I reviewed the Discussions, and have a new bug or useful enhancement to share.

Behavior

Able to run
$./main -m ./models/7B/ggml-model-q4_0.bin -n 128
Unable to run
$./main -m ./models/7B/ggml-model-q4_0.bin -n 128 -ngl 1

Environment and Context

$ python3 --version
Python 3.9.12

$ make --version
GNU Make 3.81
...
This program built for i386-apple-darwin11.3.0

$ g++ --version
Apple clang version 14.0.3 (clang-1403.0.22.14.1)
Target: arm64-apple-darwin22.5.0
Thread model: posix
InstalledDir: /Library/Developer/CommandLineTools/usr/bin

Failure Information (for bugs)

I notice:

examples/embd-input/embd-input-lib.cpp:217:12: warning: address of stack memory associated with local variable 'ret' returned [-Wreturn-stack-address]
    return ret.c_str();
           ^~~
1 warning generated.

during the build.

On running:
$./main -m ./models/7B/ggml-model-q4_0.bin -n 128 -ngl 1

I get (see logs below for full output):

ggml_metal_graph_compute: command buffer 0 failed with status 5
GGML_ASSERT: ggml-metal.m:975: false

Steps to Reproduce

$make clean
$LLAMA_METAL=1 METAL
$./main -m ./models/7B/ggml-model-q4_0.bin -n 128 -ngl 1

Failure Logs

$ make clean
I llama.cpp build info: 
I UNAME_S:  Darwin
I UNAME_P:  arm
I UNAME_M:  arm64
I CFLAGS:   -I.              -O3 -std=c11   -fPIC -DNDEBUG -Wall -Wextra -Wpedantic -Wcast-qual -Wdouble-promotion -Wshadow -Wstrict-prototypes -Wpointer-arith -pthread -DGGML_USE_K_QUANTS -DGGML_USE_ACCELERATE
I CXXFLAGS: -I. -I./examples -O3 -std=c++11 -fPIC -DNDEBUG -Wall -Wextra -Wpedantic -Wcast-qual -Wno-unused-function -Wno-multichar -pthread -DGGML_USE_K_QUANTS
I LDFLAGS:   -framework Accelerate
I CC:       Apple clang version 14.0.3 (clang-1403.0.22.14.1)
I CXX:      Apple clang version 14.0.3 (clang-1403.0.22.14.1)
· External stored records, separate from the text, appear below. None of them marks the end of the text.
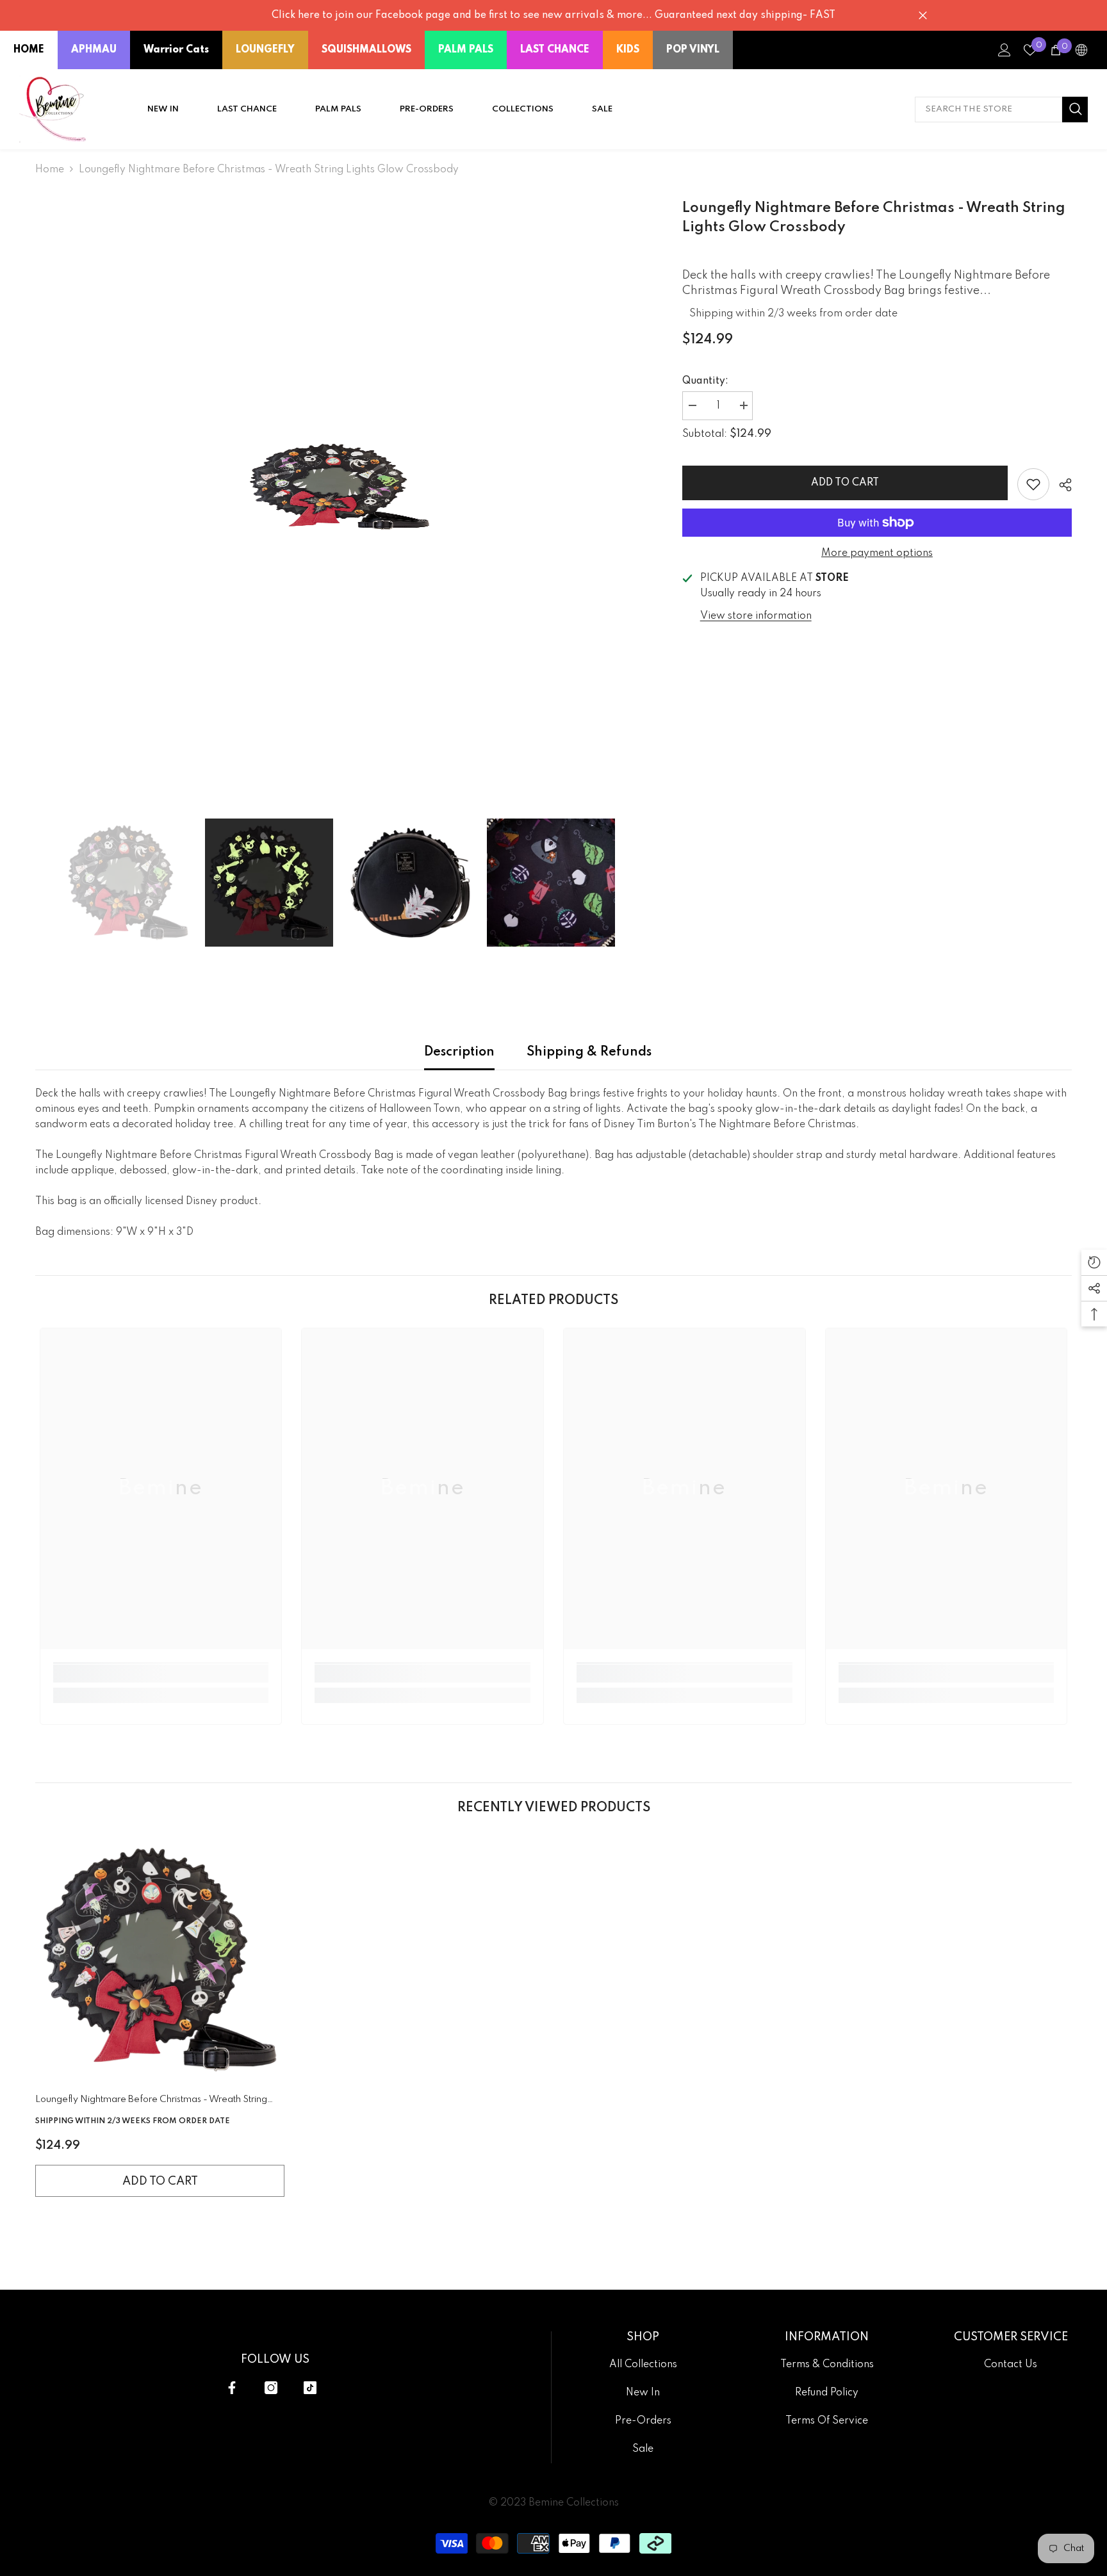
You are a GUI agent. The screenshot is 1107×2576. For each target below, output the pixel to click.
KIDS (627, 50)
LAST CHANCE (554, 50)
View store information (756, 616)
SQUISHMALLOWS (366, 50)
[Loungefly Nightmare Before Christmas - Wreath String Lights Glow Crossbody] (160, 1960)
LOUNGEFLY (265, 50)
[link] (161, 1674)
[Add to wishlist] (1033, 484)
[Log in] (1004, 50)
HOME (28, 50)
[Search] (1001, 109)
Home (49, 170)
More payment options (877, 553)
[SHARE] (1060, 484)
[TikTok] (310, 2387)
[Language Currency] (1081, 50)
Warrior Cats (176, 50)
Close (922, 15)
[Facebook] (232, 2387)
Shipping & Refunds (589, 1052)
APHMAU (94, 50)
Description (459, 1052)
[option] (339, 487)
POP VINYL (692, 50)
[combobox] (988, 109)
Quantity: (705, 381)
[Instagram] (271, 2387)
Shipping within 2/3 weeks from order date (793, 314)
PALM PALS (465, 50)
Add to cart (845, 483)
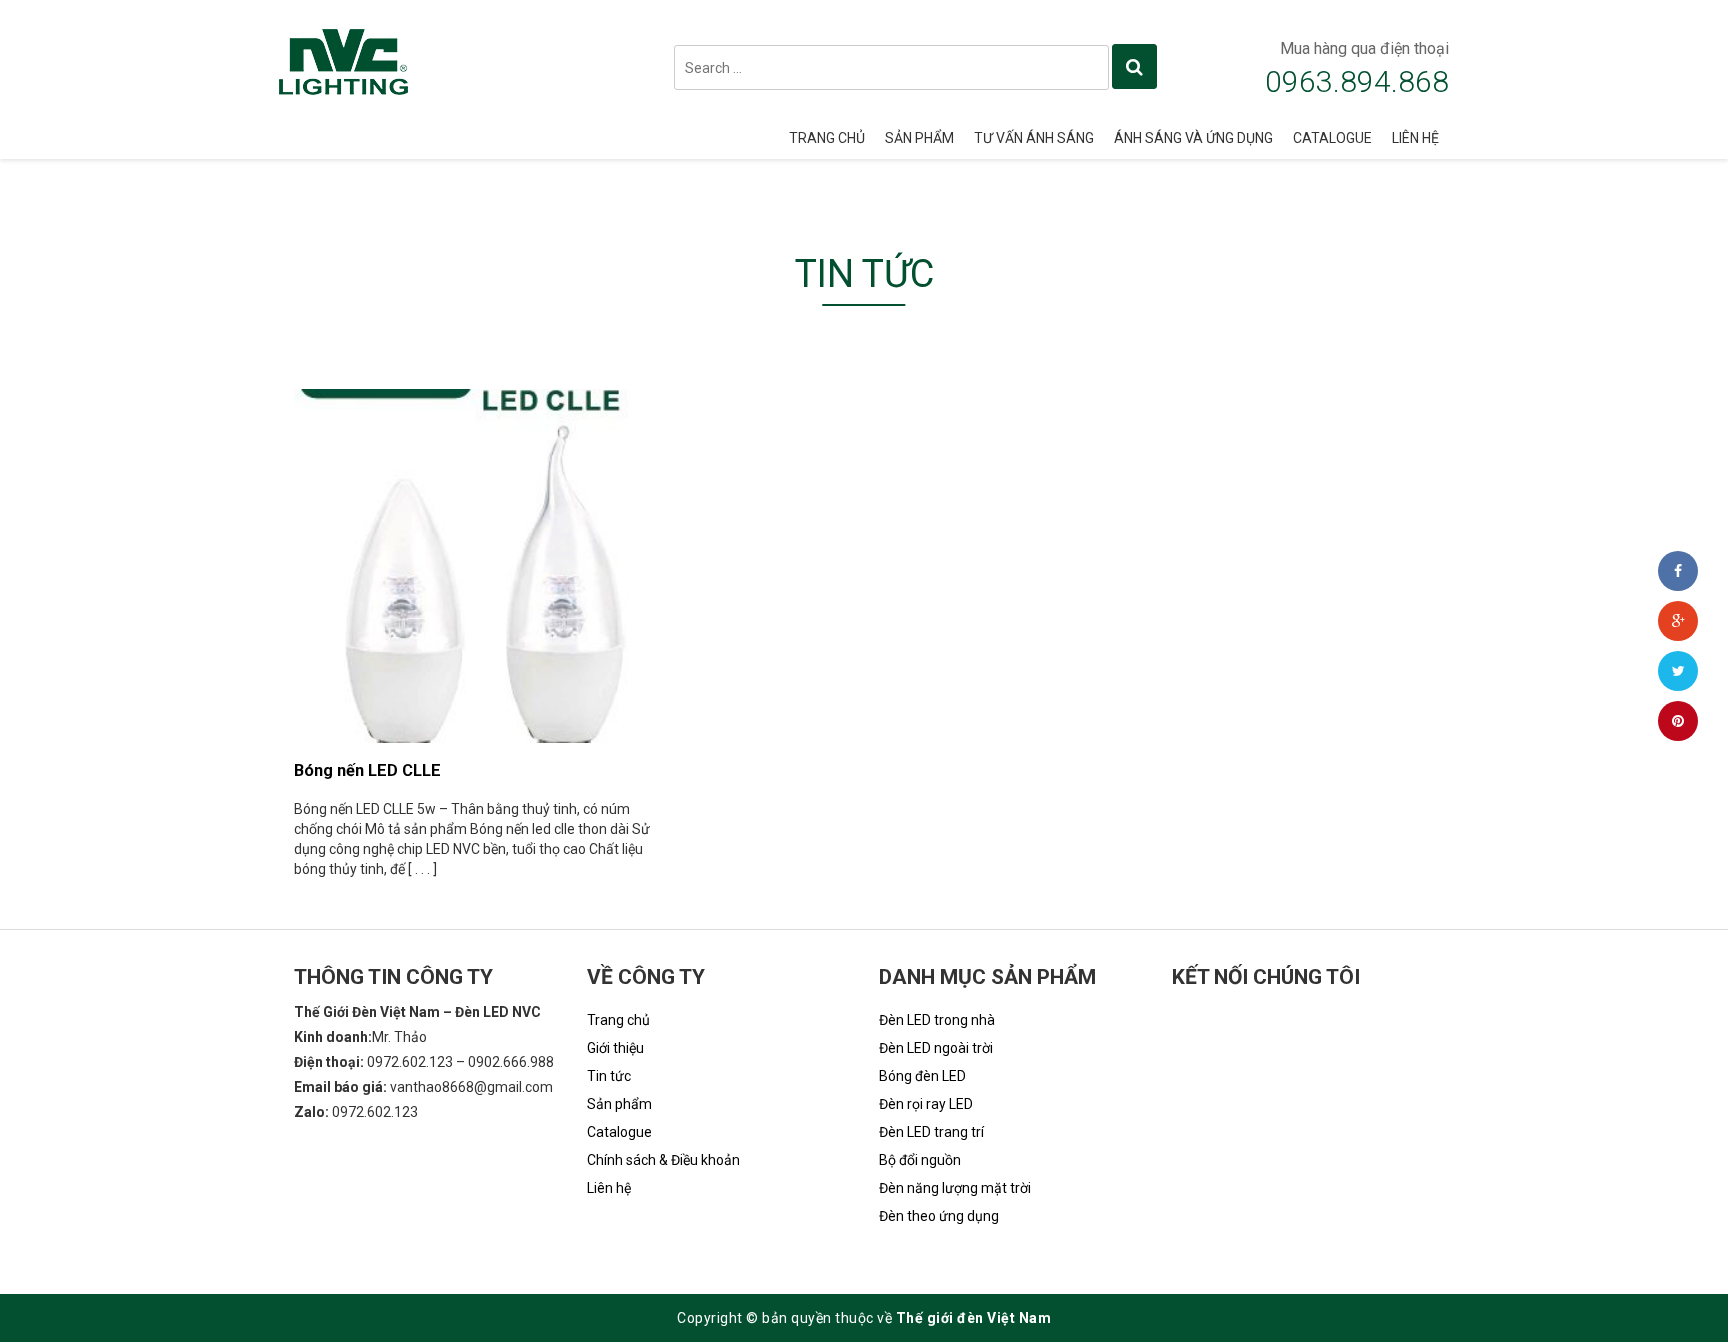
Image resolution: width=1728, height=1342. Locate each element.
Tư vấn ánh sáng (1034, 138)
rm -vf *.o *.so main quantize quantize-stats perplexity embedding benchmark-matmult save-load-state server vdot train-text-from-scratch embd-input-test build-info.h



$ LLAMA_METAL=1 make
I llama.cpp build info: 
I UNAME_S:  Darwin
I UNAME_P:  arm
I UNAME_M:  arm64
I CFLAGS:   -I.              -O3 -std=c11   -fPIC -DNDEBUG -Wall -Wextra -Wpedantic -Wcast-qual -Wdouble-promotion -Wshadow -Wstrict-prototypes -Wpointer-arith -pthread -DGGML_USE_K_QUANTS -DGGML_USE_ACCELERATE -DGGML_USE_METAL -DGGML_METAL_NDEBUG
I CXXFLAGS: -I. -I./examples -O3 -std=c++11 -fPIC -DNDEBUG -Wall -Wextra -Wpedantic -Wcast-qual -Wno-unused-function -Wno-multichar -pthread -DGGML_USE_K_QUANTS -DGGML_USE_METAL
I LDFLAGS:   -framework Accelerate -framework Foundation -framework Metal -framework MetalKit -framework MetalPerformanceShaders
I CC:       Apple clang version 14.0.3 (clang-1403.0.22.14.1)
I CXX:      Apple clang version 14.0.3 (clang-1403.0.22.14.1)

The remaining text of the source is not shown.